● **EXERCISE TASKS**
[1] In the restaurant-opening interview, what goes into the fried chicken's wet mixture in place of buttermilk?
[2] Resume the restaurant-opening interview right after its last sentence and continue it in the same voice.

● **EXERCISE TEXT**
■ ■ ■ ■

ON THE OPPORTUNITY After filming MasterChef, on stage, Alvin said he may have an opportunity for me to go to Singapore with him. At first it seemed more like a reward. But on like the second night, he said we should open a restaurant together in Toronto. For a person to be a three-Michelin-star chef and to give an inexperienced guy a chance – I would have even been happy just working for him. That'd have been a big jump already.

ON STAGING AT BUCA While the show was airing, I wanted to get real experience, so I got a stage at Buca. After two days, they offered me a fulltime job. They didn't know I won anything, they just liked my work ethic. I wasn't as fast as the other chefs. When I first got in to work, I'd come in three hours before I was supposed to punch in, just to get all my prep done. As time progressed, I'd come in two hours earlier, and then the latest I came in was one hour earlier. I never ended up coming in when I was supposed to.

ON COMMUTING Back then, I was commuting from Oakville. It probably took 45 minutes, sometimes an hour. And I had to pay for parking, too. They were 14 hour days, not including the drive. I'd get home at like 1 or 2 a.m., shower, eat, sleep and then wake up at like 9 a.m.. Sometimes I would wake up even earlier just to go to the gym. I moved downtown in January and sold my car. Now I have to walk everywhere.

ON COOKING: We did the majority of the R&D menu in Hong Kong and we replicated them here with Canadian ingredients. Buttermilk in Hong Kong is ridiculously expensive! You can only get them in small little jars. That's why our fried chicken doesn't have buttermilk in it. We have a special ratio of vodka and egg as our wet mixture. Vodka evaporates at a lower temperature than most other liquids, so you get this nice airy and crispy crust.

ON DETAILS I was only 25-per-cent prepared for opening a new restaurant. Michael [Bonacini] said, "Come up with a smallwares list." My first one was so vague, it was so bad. There were no dimensions, it was just like: pot, soup pot, pan, stainless-steel pan. What I really had to say was "nine-pan," and how deep, like four inches, two inches, six inches.

And when we were taking about table-settings: Are we going to have sharing chopsticks in the middle? How many utensils are you going to start with? And if they don't start with them all, are you going to serve utensils with all of them, some of them? How many times will you clear the plates? And where will you put the chopsticks then? Every detail was hard to think of from scratch.

■ ■ ■ ■

Collected data
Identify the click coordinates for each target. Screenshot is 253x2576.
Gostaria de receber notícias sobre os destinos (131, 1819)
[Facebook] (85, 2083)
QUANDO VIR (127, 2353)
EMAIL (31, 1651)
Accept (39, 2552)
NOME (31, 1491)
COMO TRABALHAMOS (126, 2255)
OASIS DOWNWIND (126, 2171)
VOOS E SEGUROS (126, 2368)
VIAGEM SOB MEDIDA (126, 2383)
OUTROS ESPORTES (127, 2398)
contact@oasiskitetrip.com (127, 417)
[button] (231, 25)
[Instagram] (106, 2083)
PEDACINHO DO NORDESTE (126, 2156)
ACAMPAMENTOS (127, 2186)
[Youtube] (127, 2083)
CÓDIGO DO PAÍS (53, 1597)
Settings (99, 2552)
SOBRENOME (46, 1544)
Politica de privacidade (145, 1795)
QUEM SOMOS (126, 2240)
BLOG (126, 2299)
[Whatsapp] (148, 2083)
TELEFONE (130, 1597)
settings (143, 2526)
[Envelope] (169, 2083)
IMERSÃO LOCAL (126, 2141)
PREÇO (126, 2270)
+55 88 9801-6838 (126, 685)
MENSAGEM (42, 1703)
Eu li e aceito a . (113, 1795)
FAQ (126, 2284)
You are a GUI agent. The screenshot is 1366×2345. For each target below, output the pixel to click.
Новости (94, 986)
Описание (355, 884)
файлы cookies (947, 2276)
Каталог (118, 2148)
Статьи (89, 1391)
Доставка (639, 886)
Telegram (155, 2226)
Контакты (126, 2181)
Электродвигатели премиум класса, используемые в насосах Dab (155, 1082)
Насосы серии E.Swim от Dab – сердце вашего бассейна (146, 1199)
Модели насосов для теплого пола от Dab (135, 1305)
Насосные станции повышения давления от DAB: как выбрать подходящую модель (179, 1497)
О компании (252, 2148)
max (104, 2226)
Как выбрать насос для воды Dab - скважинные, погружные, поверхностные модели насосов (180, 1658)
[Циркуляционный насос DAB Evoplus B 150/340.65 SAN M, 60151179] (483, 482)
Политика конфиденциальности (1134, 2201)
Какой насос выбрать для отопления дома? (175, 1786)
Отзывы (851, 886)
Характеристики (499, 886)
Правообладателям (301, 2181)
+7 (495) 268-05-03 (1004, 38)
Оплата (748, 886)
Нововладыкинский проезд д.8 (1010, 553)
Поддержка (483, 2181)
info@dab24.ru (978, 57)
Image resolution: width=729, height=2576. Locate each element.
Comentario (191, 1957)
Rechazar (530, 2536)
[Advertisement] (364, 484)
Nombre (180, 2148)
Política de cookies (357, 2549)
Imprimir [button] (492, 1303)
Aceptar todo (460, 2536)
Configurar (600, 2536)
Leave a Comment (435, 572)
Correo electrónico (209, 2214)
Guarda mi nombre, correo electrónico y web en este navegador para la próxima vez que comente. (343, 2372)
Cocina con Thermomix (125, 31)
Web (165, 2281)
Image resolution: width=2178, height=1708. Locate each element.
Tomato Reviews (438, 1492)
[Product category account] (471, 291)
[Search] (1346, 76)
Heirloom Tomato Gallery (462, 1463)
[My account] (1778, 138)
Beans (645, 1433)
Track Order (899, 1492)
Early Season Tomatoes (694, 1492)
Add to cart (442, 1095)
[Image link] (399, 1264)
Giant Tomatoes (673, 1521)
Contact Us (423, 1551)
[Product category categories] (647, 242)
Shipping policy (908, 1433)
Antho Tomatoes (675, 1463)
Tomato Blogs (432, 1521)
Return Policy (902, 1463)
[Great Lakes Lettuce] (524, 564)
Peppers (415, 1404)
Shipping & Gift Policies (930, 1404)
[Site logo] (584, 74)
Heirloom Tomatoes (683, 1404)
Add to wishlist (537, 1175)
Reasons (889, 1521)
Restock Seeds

■ ■ ■ ■

● **EXERCISE RESULTS**
[1] A special ratio of vodka and egg.

[2]
ON BONACINI: He's actually very passionate about this stuff. I came in the other day and he was up on a ladder putting lights up. He's not afraid to get dirty. I think he moved the wok station with one other guy.

ON THE LOCATION This place is perfect because it has Green P parking right beside it. We want it to be a destination. You've gotta have parking; so many places don't and I hated when I'd come all the way down from Oakville and I couldn't find any.

ON RESPECT With my staff, I'm not going in thinking, "I'm better than you." No way. They've probably worked in kitchens longer than I have. That's why we agreed I shouldn't be head chef. I have no experience running a restaurant, but Nelson [Tsai, from Trump Toronto] does.

ON TORONTO: I was at Bar Raval the other day, that was quite nice. I can appreciate what they do: They open crazy hours, seven days a week, and the kitchen is so small and the amount of food they push out from there … things like that I just notice more now.

ON THE FUTURE: Down the line, I want a fine-dining restaurant. It's a dream to have like an Auberge [du Pommier], something with white tables and time to explain the dishes. This is perfect for my life right now: open kitchen, loud, high energy. The fine-dining one will be later, when I'm older and like more docile and hiding in the back.

ON THE NAME It stands for Rebel and Demon. I actually liked one of the other names that was suggested: InnovAsian. Puns are real. I thought it was pretty funny.

This interview has been edited and condensed.